* RECORDS FOR THE EXERCISE:
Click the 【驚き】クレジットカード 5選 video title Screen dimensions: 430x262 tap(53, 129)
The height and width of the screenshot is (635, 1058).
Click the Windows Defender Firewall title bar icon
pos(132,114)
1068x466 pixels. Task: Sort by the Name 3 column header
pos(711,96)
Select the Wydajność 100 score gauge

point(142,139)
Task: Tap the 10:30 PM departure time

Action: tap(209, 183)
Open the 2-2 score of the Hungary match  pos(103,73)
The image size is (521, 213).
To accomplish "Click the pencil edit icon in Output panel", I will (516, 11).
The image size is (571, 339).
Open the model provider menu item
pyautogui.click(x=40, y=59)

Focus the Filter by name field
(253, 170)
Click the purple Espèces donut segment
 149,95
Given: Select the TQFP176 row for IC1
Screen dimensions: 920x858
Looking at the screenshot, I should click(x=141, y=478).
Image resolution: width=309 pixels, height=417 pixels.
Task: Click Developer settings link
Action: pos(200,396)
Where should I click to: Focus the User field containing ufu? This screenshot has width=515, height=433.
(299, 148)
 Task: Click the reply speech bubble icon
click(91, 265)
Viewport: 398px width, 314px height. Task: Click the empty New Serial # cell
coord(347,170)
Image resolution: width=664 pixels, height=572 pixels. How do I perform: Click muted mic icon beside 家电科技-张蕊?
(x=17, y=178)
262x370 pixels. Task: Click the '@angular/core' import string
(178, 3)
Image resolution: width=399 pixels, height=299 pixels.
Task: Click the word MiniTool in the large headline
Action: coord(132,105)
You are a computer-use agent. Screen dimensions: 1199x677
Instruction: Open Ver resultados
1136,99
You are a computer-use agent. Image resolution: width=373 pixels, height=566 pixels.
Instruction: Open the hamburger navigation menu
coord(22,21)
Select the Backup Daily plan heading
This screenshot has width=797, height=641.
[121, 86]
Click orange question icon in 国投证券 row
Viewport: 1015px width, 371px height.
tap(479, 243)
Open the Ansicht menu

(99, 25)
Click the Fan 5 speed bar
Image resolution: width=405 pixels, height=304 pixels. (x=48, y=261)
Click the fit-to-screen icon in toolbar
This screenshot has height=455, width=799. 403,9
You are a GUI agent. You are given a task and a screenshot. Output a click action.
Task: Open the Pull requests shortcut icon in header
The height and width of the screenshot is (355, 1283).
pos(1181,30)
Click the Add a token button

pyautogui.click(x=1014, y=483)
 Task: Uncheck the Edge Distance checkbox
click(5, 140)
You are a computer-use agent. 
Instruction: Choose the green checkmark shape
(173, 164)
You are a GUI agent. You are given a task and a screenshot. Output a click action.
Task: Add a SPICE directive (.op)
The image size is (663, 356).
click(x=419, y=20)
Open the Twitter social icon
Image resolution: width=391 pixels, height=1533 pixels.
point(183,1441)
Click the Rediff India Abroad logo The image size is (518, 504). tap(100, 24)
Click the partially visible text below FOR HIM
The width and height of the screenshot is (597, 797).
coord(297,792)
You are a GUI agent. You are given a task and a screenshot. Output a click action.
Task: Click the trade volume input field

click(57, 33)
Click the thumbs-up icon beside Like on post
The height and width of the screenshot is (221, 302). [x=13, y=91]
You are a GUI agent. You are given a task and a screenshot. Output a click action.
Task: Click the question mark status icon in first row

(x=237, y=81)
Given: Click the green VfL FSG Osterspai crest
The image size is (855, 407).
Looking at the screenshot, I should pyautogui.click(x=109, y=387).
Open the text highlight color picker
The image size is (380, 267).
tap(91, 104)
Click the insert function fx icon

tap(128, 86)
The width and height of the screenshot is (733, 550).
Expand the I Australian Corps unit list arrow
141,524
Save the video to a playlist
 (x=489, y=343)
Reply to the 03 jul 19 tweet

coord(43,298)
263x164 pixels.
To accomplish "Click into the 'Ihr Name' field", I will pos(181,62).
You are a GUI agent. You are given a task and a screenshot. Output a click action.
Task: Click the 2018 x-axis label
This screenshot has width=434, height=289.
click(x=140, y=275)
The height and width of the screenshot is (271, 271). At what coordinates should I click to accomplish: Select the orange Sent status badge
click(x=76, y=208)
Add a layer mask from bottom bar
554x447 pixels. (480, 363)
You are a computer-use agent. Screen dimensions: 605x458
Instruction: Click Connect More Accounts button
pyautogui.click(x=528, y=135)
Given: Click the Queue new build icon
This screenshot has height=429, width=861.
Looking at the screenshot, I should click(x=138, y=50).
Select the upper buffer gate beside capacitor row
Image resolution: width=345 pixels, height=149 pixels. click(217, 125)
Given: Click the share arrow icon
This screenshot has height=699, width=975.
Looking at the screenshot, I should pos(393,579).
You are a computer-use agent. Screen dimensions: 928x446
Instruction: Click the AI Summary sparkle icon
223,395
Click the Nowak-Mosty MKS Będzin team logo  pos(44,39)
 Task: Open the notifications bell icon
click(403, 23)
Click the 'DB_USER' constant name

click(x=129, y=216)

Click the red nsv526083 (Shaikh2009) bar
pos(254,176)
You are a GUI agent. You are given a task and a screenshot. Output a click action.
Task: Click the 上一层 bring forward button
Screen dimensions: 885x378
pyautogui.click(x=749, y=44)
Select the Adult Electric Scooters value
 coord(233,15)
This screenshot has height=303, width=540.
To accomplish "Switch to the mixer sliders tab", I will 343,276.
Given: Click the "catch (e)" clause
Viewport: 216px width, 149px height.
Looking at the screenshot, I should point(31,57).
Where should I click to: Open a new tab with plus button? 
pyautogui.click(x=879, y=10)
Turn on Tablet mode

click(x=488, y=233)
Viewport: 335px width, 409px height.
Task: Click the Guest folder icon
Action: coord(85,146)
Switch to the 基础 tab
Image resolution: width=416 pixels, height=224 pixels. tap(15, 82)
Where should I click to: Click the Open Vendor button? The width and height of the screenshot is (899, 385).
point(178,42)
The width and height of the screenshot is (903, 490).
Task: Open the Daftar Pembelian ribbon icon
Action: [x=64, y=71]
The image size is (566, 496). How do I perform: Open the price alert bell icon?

* TASK DIRECTIONS: Could you state how many lines of the records contain "will"? Give the number and nothing else.

* REPLY: 3